3-5th graders had a larger number of schools with low percentage averages for Level 1 students and Level 2 students (< 50%). 3-5th graders had a high number of high percentage averages of Level 3 students. The number of Level 4 students with averages percentages greater than 25% are larger in 3rd-5th graders than 6-8th graders.

6-8th grade students had a large number of schools with average percentages around 50% for Level 2 students and average percentages around 20-35% for Level 3 students.

ggplot(school_data_group, aes(y = Level1MeanPercent, x = Borough)) + geom_boxplot()

ggplot(school_data_group, aes(y = Level2MeanPercent, x = Borough)) + geom_boxplot()

ggplot(school_data_group, aes(y = Level3MeanPercent, x = Borough)) + geom_boxplot()

ggplot(school_data_group, aes(y = Level4MeanPercent, x = Borough)) + geom_boxplot()

The median value for average mean percentages are roughly equivalent for Level 1, 2, and 3 students for all boroughs. The median value for average mean percentages for Level 4 students are equivalent for Bronx, Brooklyn, and Manhattan, whereas the median value for average mean percentages for Level 4 students are roughly equal for Queens and Staten Island.

ggplot(school_data_group, aes(y = Level1MeanPercent, x = factor(Year))) + geom_boxplot()

ggplot(school_data_group, aes(y = Level2MeanPercent, x = factor(Year))) + geom_boxplot()

ggplot(school_data_group, aes(y = Level3MeanPercent, x = factor(Year))) + geom_boxplot()

ggplot(school_data_group, aes(y = Level4MeanPercent, x = factor(Year))) + geom_boxplot()

These plot support the claim that 2009 was the best year amongst them all showing lower median average percentages for Level 1 and 2 students and higher median average percentages for Level 3 and 4 students. Level 1 and 3 plots show the most drastic changes across the years.
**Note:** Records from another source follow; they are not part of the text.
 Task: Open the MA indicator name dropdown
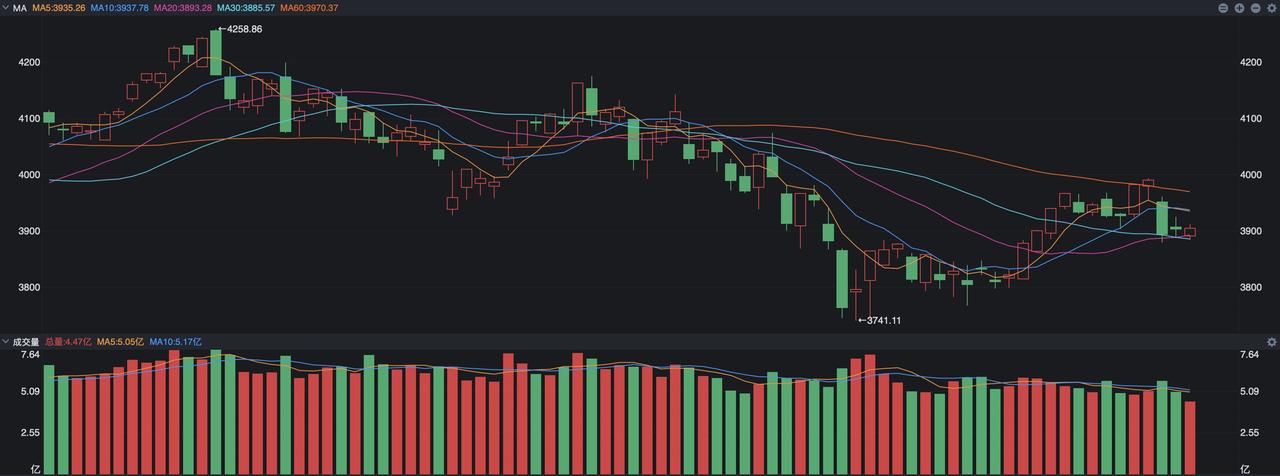20,8
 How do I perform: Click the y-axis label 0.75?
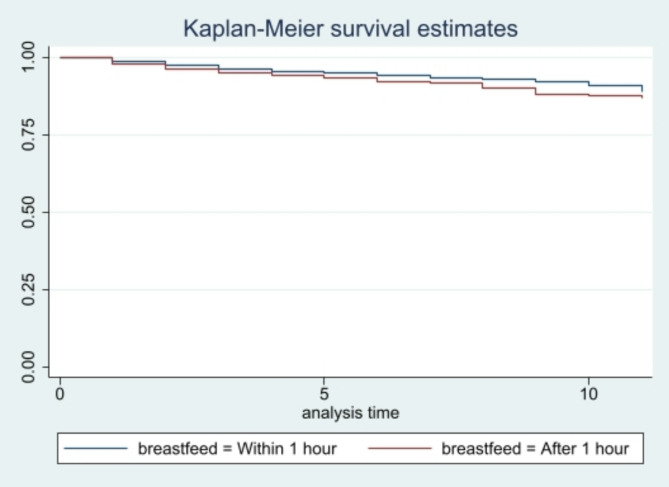click(x=28, y=135)

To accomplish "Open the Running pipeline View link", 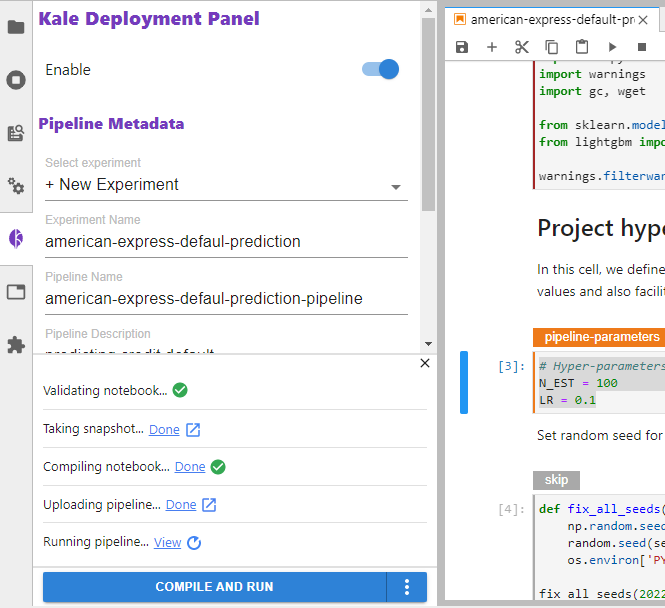I will (167, 543).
In the Level 1 plot, the median values decrease over 2006-2009, then increased and remain constant from 2010-2012 and then increases sharply and remains constant from 2013-2015. The inverse trend is shown for Level 3 students.

ggplot(school_data_group, aes(y = Level1MeanPercent, x = factor(Grade))) + geom_boxplot()

ggplot(school_data_group, aes(y = Level2MeanPercent, x = factor(Grade))) + geom_boxplot()

ggplot(school_data_group, aes(y = Level3MeanPercent, x = factor(Grade))) + geom_boxplot()

ggplot(school_data_group, aes(y = Level4MeanPercent, x = factor(Grade))) + geom_boxplot()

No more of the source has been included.